Group Reading Structure (EYFS/KS1)
Children need to be given regular opportunities to apply the phonics they have learned to reading fully decodable books. Reading practice sessions take place three times a week. Each reading practice session has a clear focus, so that the demands of the session do not overload the children’s working memory. The reading practice sessions focus on three key reading skills, decoding, prosody (reading with meaning, stress and intonation) and comprehension (understanding the text). Reading practice sessions are timetabled for each week and are done in small groups. These sessions have a clear structure, children will pre-read their reading books, this gives them a chance to practise and apply their knowledge. Sessions will be pacey with a quick review of any misconceptions and explanation of what is expected for home reading. This will make it easier for them to automatically recall the words and set them up to succeed when they read the book. They then have opportunities to practise reading fluently and revise the tricky words that appear in the book. In these sessions the children will also be taught the meaning of unfamiliar vocabulary. As they become familiar with the text, they will then be able to focus on prosody and to practise reading with fluency. The focus is then on comprehension, understanding what they have read and making predictions and inferences.
Whole Class Reading Structure (KS2)
Firstly, any unfamiliar or potentially limiting vocabulary will be explored and read around for a few minutes. Where possible this is accompanied with pictures/visual materials to enable a deeper understanding.
The lessons should then continue with the reading.
Texts should not take more than 15 minutes of the reading lesson to read.
Teachers might read some of the text for modelling purposes, but children should do the majority of the reading aloud. The text should always be read aloud.
Children do a very short retrieval quiz (quick start) that should not require much, if any, looking back over the text
Deeper questions or activities are then presented one at a time.
These take three forms: individual thinking, partnered talk and solo work.
There is also a focus on fluency
Ensuring reading for pleasure
‘Reading for pleasure is the single most important indicator of a child’s success.’ (OECD 2002)
We value reading for pleasure highly and work hard as a school to grow our Reading for Pleasure pedagogy.

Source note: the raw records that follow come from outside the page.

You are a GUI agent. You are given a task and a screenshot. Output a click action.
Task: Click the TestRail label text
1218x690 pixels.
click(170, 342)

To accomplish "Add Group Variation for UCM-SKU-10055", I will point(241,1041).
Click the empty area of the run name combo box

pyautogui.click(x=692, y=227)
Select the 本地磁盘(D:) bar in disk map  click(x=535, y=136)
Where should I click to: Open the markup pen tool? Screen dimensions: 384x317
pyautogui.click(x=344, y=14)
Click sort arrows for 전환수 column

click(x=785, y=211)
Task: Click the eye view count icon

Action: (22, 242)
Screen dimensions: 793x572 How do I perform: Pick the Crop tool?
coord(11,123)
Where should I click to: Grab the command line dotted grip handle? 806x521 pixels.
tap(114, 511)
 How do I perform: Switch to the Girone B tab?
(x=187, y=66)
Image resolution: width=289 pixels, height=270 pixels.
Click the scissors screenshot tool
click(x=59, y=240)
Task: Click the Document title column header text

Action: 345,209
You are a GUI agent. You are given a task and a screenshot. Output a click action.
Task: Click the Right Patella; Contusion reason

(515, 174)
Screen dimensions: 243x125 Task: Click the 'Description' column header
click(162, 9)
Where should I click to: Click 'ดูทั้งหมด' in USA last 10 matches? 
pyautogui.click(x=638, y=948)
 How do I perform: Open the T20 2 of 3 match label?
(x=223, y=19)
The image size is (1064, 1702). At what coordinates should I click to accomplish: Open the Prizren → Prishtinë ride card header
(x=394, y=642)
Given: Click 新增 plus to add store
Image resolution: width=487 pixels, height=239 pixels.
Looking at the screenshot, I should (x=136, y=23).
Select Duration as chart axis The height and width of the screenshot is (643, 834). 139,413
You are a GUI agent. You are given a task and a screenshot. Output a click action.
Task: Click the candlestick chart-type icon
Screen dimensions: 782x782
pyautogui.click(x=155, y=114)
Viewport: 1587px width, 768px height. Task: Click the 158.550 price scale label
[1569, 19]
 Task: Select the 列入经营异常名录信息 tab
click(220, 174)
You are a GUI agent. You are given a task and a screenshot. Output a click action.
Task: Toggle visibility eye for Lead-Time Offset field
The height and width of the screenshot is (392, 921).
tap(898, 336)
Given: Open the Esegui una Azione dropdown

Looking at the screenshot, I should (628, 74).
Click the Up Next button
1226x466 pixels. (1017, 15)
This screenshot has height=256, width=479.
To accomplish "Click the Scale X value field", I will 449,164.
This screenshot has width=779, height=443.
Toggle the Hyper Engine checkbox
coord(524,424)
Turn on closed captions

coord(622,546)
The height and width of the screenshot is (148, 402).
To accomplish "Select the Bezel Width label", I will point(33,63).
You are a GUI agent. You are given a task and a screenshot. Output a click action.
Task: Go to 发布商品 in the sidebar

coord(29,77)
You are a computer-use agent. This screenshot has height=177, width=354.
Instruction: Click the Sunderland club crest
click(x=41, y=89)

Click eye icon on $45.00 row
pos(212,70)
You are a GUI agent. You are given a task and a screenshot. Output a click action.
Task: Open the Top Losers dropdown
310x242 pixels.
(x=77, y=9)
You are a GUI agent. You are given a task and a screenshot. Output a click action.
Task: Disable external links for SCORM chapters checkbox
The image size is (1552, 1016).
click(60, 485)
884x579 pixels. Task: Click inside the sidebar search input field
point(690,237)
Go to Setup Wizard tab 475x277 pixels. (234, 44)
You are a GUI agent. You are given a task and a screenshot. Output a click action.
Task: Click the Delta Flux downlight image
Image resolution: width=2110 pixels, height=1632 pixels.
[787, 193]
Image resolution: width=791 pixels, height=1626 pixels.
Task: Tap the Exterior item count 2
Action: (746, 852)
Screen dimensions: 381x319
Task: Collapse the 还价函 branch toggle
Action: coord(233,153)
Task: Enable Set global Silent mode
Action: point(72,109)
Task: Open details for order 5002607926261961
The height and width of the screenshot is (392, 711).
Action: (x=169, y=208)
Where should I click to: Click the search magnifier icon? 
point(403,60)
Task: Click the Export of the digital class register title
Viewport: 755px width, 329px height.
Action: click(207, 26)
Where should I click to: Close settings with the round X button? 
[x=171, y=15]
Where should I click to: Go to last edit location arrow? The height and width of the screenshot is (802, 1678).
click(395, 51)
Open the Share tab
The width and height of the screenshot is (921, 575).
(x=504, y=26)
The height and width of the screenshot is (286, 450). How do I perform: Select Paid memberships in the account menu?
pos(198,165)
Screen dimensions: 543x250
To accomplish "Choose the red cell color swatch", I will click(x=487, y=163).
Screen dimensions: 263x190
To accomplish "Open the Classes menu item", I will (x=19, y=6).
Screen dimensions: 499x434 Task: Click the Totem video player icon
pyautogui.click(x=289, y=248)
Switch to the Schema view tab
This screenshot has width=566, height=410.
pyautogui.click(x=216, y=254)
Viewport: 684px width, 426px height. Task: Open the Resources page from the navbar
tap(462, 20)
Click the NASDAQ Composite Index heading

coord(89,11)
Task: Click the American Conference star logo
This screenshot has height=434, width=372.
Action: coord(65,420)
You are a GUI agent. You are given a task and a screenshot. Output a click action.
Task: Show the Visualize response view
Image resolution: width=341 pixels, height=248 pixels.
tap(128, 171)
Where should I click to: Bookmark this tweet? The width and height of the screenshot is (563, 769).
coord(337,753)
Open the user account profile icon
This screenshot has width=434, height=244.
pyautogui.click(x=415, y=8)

We read to children every day. We choose these books carefully as we want children to experience a wide range of books, including books that reflect the children at our school and our local community as well as books that open windows into other worlds and cultures.
Every classroom has an inviting book corner that encourages a love for reading.
In Reception, children have access to the reading corner every day in their free flow time and the books are continually refreshed.
The school library is made available for classes to use at protected times. Children across the school have regular opportunities to engage with a wide range of Reading for Pleasure events (book fairs, author visits and workshops, national events etc).
All classes have access to the library once a week following the library timetable. The library is used to encourage our children to develop a love of reading and read for pleasure. It can also be used for small group work and interventions.
Our pupils talk passionately about reading and are all able to make recommendations about the books they enjoy.
Our pupils leave our school having read a wide range of high quality texts across different genres. Our pupils can talk about their favourite books and recommend books to others. Most importantly, all of our children leave our school with a love of reading and that will enable them to access the curriculum and everything the literary world has to offer as they move through life.